Pertanianku — Guna mengantisipasi terjadinya kerawanan pangan dan kerentanan pangan, Badan Ketahanan Pangan (BKP) Kementerian Pertanian menyusun Peta Ketahanan dan Kerentanan Pangan (Food Security and Vulnerability Atlas atau FSVA).

Untuk itu, Kepala BKP, Agung Hendriadi menyatakan, untuk mengantisipasi persoalan rawan pangan dan gizi buruk harus didukung informasi ketahanan pangan yang akurat, komprehensif, dan tertata dengan baik. Hal tersebut dilakukan untuk penanganan pada daerah-daerah yang mengalami kerentanan pangan.
“Peta ini sangat membantu karena sesuai dengan arah program pembangunan Presiden Jokowi. Pada tahun ke-3 ini akan difokuskan pada pemerataan sehingga FSVA dapat dijadikan pedoman untuk mencapai target sasaran,” jelas Agung dalam keterangan tertulis dari Kementan beberapa waktu lalu, seperti diberitakan Detik (30/9).
Lebih lanjut Agung mengatakan, posisi ketahanan pangan Indonesia mengalami kenaikan. Pada 2017 di posisi 69 dibandingkan posisi 71 pada 2016. Persentase tersebut dikeluarkan dari Global Food Security Index (GFSI).
Sejumlah instansi dan lembaga internasional akan memanfaatkan FSVA, yang dilakukan oleh Kementerian Desa, Kementerian Desa, Kementerian Keuangan, Kementerian Kesehatan, dan World Food Programme.
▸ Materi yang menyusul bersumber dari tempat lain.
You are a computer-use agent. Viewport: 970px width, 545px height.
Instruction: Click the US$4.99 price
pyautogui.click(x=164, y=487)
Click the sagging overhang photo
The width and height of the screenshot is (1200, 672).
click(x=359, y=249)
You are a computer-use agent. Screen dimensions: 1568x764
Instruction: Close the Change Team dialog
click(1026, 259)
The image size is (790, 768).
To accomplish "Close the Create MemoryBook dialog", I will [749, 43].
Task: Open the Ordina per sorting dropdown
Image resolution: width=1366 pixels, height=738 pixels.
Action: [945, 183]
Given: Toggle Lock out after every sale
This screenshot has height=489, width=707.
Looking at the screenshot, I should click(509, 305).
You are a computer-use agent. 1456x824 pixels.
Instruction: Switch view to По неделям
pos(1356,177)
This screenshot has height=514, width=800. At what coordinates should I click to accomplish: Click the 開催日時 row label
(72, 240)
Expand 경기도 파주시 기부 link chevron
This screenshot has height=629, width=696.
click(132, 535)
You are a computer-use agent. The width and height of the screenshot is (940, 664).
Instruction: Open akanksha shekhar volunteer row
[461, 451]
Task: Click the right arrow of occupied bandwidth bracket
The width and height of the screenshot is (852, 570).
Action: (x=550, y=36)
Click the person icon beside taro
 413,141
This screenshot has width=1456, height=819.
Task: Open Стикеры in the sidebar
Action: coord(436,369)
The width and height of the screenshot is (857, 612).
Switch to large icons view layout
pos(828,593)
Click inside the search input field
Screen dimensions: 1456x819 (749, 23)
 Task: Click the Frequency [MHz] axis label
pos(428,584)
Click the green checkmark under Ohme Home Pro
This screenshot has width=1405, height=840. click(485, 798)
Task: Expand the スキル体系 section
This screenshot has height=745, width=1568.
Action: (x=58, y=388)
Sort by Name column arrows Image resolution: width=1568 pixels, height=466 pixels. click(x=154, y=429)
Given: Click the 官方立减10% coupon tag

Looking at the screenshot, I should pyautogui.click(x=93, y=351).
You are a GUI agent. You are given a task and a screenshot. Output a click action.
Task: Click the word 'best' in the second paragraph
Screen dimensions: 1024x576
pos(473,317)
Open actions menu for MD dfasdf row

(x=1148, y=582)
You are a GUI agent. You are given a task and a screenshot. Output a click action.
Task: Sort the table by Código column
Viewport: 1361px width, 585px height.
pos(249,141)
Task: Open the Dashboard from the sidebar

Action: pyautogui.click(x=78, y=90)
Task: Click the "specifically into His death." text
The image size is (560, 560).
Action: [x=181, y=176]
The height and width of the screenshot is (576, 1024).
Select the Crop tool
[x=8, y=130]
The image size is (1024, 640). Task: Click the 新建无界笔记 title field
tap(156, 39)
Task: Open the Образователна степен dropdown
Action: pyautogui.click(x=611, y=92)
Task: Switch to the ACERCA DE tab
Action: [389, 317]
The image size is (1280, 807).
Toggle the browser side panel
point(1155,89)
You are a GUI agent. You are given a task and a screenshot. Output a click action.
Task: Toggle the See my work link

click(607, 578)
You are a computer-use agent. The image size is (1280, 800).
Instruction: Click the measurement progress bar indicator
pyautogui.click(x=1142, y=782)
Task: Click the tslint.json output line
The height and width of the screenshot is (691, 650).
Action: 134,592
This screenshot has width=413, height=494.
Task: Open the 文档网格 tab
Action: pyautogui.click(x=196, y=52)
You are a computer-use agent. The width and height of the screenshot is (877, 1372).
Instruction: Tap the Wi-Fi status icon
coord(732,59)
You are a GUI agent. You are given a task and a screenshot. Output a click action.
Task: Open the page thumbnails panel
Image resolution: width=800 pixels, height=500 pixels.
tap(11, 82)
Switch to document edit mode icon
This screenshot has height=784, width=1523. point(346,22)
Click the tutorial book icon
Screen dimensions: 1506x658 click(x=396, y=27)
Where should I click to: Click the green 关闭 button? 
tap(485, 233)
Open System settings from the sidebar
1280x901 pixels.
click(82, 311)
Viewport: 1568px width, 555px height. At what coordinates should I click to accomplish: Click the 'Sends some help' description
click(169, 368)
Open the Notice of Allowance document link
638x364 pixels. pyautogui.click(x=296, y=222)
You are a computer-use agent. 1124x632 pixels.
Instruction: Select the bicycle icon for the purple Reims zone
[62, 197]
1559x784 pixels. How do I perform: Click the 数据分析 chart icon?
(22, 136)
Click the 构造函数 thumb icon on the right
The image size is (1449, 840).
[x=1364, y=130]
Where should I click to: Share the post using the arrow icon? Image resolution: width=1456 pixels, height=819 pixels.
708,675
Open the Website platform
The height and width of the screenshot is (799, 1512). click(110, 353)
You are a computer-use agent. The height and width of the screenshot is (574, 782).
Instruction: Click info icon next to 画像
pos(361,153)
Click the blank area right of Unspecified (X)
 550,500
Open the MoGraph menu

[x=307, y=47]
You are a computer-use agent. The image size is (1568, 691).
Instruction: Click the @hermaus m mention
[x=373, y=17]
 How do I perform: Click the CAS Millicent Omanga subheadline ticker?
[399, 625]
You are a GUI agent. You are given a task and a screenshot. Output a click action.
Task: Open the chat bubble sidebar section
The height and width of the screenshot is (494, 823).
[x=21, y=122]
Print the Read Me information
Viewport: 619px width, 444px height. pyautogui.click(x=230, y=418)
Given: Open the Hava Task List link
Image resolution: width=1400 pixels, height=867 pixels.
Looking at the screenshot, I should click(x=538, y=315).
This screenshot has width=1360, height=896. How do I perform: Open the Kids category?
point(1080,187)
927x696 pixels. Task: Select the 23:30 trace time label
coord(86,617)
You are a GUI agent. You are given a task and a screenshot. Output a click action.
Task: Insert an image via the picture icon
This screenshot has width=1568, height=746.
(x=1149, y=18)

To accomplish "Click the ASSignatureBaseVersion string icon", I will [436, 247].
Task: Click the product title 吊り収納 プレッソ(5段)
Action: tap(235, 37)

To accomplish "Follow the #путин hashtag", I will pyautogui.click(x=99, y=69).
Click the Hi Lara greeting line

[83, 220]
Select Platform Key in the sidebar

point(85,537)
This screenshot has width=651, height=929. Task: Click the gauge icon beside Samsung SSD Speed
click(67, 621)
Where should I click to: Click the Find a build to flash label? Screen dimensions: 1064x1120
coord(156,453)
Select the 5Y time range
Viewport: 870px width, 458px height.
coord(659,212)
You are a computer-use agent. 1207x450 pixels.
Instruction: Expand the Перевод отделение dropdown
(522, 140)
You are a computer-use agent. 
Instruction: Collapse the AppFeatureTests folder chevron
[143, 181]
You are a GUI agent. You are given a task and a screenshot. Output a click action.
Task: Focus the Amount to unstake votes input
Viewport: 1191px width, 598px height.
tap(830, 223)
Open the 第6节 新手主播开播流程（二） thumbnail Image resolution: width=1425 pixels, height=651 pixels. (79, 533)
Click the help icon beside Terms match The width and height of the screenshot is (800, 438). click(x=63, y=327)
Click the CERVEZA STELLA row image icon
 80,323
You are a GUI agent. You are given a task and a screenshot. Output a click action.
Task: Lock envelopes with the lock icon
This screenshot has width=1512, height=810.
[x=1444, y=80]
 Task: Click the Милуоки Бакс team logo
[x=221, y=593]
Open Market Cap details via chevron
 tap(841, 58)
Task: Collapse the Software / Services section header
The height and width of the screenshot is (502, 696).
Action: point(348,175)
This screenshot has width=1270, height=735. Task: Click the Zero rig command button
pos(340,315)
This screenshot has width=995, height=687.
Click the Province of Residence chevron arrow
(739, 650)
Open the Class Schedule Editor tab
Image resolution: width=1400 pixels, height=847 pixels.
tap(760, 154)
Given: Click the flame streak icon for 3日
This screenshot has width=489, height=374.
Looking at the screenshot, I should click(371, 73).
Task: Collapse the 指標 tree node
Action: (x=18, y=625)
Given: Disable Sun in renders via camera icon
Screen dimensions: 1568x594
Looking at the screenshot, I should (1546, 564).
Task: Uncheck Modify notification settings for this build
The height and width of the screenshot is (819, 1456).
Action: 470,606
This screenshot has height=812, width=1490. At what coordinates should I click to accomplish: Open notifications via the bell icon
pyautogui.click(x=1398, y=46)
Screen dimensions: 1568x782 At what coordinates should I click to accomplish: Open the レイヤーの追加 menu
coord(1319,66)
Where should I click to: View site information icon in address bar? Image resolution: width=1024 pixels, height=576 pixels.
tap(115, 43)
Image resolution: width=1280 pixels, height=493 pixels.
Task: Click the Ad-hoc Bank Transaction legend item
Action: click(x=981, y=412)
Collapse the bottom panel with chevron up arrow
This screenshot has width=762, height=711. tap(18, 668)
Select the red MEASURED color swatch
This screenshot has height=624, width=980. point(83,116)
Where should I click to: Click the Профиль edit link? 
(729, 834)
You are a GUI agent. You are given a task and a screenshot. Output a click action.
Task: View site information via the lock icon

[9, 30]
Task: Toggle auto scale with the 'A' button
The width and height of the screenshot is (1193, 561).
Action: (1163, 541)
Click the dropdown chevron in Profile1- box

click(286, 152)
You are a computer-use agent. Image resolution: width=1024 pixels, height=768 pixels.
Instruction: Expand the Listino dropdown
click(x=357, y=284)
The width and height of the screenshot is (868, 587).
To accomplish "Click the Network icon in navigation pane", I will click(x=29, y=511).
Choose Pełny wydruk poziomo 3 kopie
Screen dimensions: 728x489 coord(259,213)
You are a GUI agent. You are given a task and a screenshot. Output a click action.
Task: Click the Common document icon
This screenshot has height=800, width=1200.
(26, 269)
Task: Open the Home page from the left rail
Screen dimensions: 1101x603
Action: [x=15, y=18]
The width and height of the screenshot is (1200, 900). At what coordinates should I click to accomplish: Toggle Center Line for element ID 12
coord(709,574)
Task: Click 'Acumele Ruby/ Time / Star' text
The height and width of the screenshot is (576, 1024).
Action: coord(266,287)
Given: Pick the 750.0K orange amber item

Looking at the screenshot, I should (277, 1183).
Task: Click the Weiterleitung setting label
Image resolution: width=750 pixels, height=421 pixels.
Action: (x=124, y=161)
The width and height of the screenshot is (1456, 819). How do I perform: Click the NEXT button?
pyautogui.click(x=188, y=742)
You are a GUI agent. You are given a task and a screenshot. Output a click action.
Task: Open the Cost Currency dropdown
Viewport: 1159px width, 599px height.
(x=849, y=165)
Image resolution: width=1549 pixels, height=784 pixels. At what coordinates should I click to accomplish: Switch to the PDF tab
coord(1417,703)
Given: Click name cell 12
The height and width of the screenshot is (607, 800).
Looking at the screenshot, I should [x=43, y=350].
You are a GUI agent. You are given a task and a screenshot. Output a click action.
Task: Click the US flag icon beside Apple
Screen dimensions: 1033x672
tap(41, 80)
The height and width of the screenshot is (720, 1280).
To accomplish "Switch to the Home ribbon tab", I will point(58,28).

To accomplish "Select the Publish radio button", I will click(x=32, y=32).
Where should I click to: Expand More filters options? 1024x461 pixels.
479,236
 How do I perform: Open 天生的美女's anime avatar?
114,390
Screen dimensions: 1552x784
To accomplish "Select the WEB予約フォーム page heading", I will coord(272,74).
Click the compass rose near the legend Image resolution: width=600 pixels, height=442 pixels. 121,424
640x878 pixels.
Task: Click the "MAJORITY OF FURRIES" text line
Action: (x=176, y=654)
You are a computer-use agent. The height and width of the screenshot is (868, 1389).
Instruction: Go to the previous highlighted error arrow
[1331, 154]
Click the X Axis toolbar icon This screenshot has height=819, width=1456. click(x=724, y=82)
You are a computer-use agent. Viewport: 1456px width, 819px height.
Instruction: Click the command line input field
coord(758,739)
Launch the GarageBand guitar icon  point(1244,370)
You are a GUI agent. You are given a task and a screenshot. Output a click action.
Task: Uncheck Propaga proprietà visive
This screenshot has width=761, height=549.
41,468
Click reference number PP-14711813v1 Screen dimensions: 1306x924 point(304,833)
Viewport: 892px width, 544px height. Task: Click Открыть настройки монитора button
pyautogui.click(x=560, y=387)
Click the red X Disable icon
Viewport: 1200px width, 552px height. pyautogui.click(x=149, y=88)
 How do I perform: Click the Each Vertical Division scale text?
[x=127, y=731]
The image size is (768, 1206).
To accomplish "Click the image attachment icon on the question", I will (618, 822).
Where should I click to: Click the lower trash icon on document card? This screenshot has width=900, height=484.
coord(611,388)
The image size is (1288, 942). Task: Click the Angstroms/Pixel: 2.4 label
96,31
Untuk itu, perlu dilakukan penyempurnaan dan penambahan indikator serta metode analisisnya yang sangat penting bagi FSVA.
FSVA telah memberikan gambaran daerah mana yang memerlukan prioritas penanganan dan dapat digunakan untuk mengidentifikasi sejumlah daerah di kabupaten ataupun kota yang rentan terjadi kerawanan pangan.
Dalam FSVA yang disahkan pada 2015 lalu oleh BKP bersama WFP ini mencakup 398 kabupaten di 32 provinsi. Dari 398 kabupaten yang dianalisis, terdapat 58 kabupaten (15%) yang rentan terhadap kerawanan pangan, 136 kabupaten (34%) dengan tingkat kerentanan yang sedang, dan 204 kabupaten (51%) tergolong dalam kabupaten yang tahan pangan.
Proses penyempurnaan terus dilakukan agar ketahanan dan kerentanan pangan di tingkat wilayah lebih akurat.